§ **Goal of the exercise**
Working from the entries below, count every line that includes the word "screenshot". Return the figure alone.

━━ Material provided ━━

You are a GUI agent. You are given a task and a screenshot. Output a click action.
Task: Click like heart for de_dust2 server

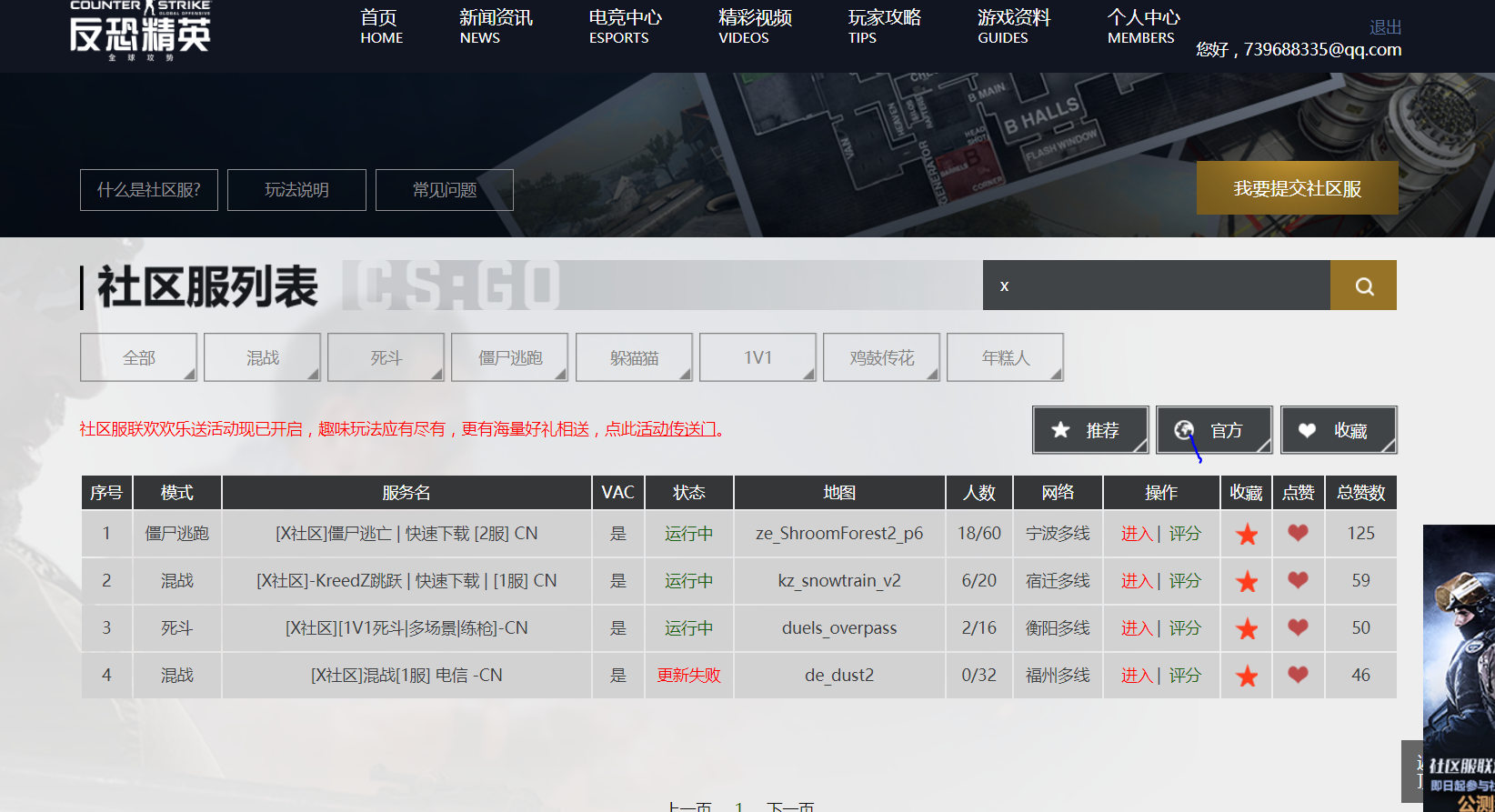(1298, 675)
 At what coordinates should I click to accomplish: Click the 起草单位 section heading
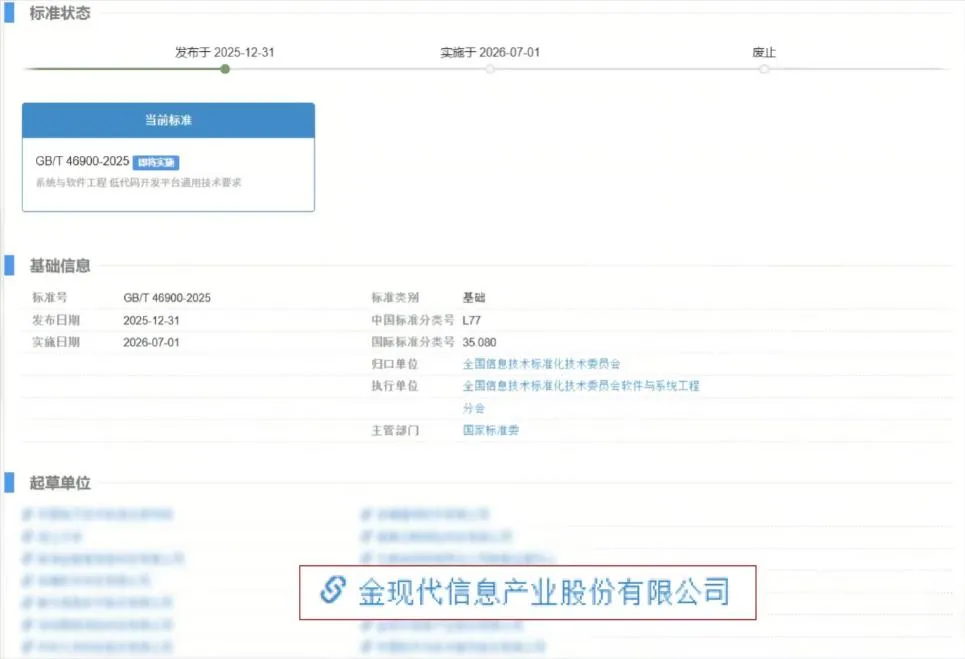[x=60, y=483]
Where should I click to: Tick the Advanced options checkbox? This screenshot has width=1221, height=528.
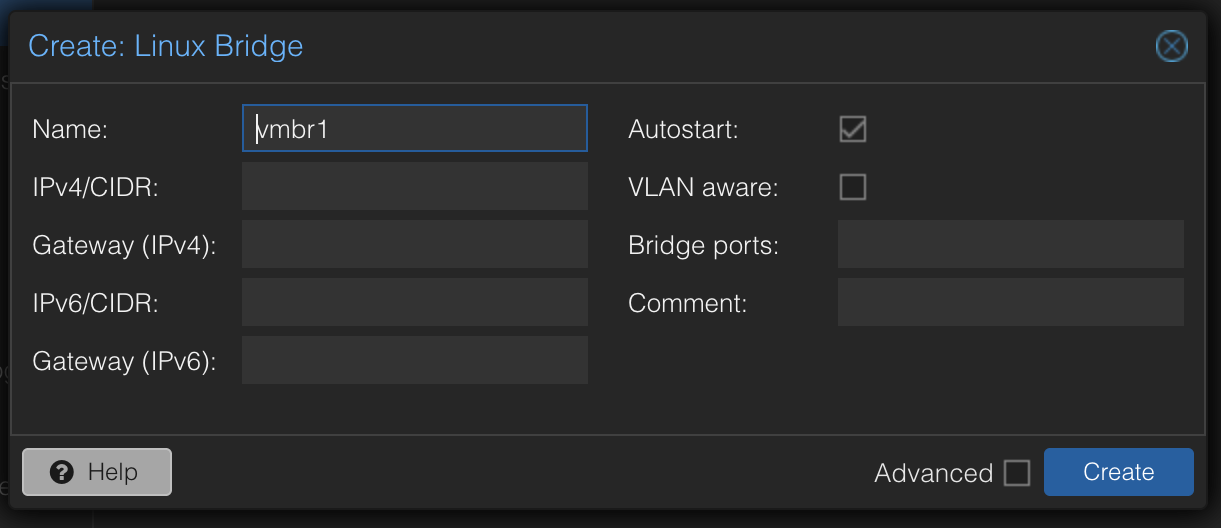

━━━

§ **Exercise solution**
2